TASK DESCRIPTION
Repeat the lines of the listing below exactly, starting at the line that contains "[ПСПбГМУ — на главную] (75, 17)" and running through the last line, both included, and only those.
Start of Block
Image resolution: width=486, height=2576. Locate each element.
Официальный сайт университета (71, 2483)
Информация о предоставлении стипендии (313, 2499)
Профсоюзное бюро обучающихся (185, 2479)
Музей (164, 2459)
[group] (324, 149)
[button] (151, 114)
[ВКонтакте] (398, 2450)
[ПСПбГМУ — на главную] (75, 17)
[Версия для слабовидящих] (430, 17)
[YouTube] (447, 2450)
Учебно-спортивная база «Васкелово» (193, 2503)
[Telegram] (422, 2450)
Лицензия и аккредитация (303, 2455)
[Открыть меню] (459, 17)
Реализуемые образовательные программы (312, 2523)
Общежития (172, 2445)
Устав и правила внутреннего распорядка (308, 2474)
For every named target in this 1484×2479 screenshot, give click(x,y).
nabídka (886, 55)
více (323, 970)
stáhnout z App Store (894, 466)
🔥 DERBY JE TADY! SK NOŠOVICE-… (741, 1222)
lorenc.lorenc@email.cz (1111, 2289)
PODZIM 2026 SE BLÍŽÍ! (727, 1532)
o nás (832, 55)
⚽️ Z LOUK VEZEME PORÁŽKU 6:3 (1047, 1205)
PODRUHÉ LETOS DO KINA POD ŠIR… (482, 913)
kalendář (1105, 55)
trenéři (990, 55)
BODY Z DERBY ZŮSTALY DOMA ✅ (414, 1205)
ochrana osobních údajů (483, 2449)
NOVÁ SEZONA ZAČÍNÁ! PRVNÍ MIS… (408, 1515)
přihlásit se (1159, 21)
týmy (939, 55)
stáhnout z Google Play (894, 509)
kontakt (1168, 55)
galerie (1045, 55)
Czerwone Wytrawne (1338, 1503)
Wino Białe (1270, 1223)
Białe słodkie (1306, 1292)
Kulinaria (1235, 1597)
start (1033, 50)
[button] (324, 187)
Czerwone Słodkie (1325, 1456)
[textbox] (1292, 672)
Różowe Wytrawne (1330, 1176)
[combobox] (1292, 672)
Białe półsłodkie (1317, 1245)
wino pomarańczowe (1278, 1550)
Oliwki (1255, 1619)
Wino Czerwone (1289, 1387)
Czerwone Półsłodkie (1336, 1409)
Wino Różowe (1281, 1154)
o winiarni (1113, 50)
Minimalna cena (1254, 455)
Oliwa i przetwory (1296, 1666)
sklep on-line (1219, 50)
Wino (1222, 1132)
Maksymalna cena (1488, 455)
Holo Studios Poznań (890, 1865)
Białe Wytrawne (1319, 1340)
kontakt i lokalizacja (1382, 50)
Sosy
End of Block
ANSWER
[ПСПбГМУ — на главную] (75, 17)
[Версия для слабовидящих] (430, 17)
[YouTube] (447, 2450)
Учебно-спортивная база «Васкелово» (193, 2503)
[Telegram] (422, 2450)
Лицензия и аккредитация (303, 2455)
[Открыть меню] (459, 17)
Реализуемые образовательные программы (312, 2523)
Общежития (172, 2445)
Устав и правила внутреннего распорядка (308, 2474)
For every named target in this 1484×2479 screenshot, give click(x,y).
nabídka (886, 55)
více (323, 970)
stáhnout z App Store (894, 466)
🔥 DERBY JE TADY! SK NOŠOVICE-… (741, 1222)
lorenc.lorenc@email.cz (1111, 2289)
PODZIM 2026 SE BLÍŽÍ! (727, 1532)
o nás (832, 55)
⚽️ Z LOUK VEZEME PORÁŽKU 6:3 (1047, 1205)
PODRUHÉ LETOS DO KINA POD ŠIR… (482, 913)
kalendář (1105, 55)
trenéři (990, 55)
BODY Z DERBY ZŮSTALY DOMA ✅ (414, 1205)
ochrana osobních údajů (483, 2449)
NOVÁ SEZONA ZAČÍNÁ! PRVNÍ MIS… (408, 1515)
přihlásit se (1159, 21)
týmy (939, 55)
stáhnout z Google Play (894, 509)
kontakt (1168, 55)
galerie (1045, 55)
Czerwone Wytrawne (1338, 1503)
Wino Białe (1270, 1223)
Białe słodkie (1306, 1292)
Kulinaria (1235, 1597)
start (1033, 50)
[button] (324, 187)
Czerwone Słodkie (1325, 1456)
[textbox] (1292, 672)
Różowe Wytrawne (1330, 1176)
[combobox] (1292, 672)
Białe półsłodkie (1317, 1245)
wino pomarańczowe (1278, 1550)
Oliwki (1255, 1619)
Wino Czerwone (1289, 1387)
Czerwone Półsłodkie (1336, 1409)
Wino Różowe (1281, 1154)
o winiarni (1113, 50)
Minimalna cena (1254, 455)
Oliwa i przetwory (1296, 1666)
sklep on-line (1219, 50)
Wino (1222, 1132)
Maksymalna cena (1488, 455)
Holo Studios Poznań (890, 1865)
Białe Wytrawne (1319, 1340)
kontakt i lokalizacja (1382, 50)
Sosy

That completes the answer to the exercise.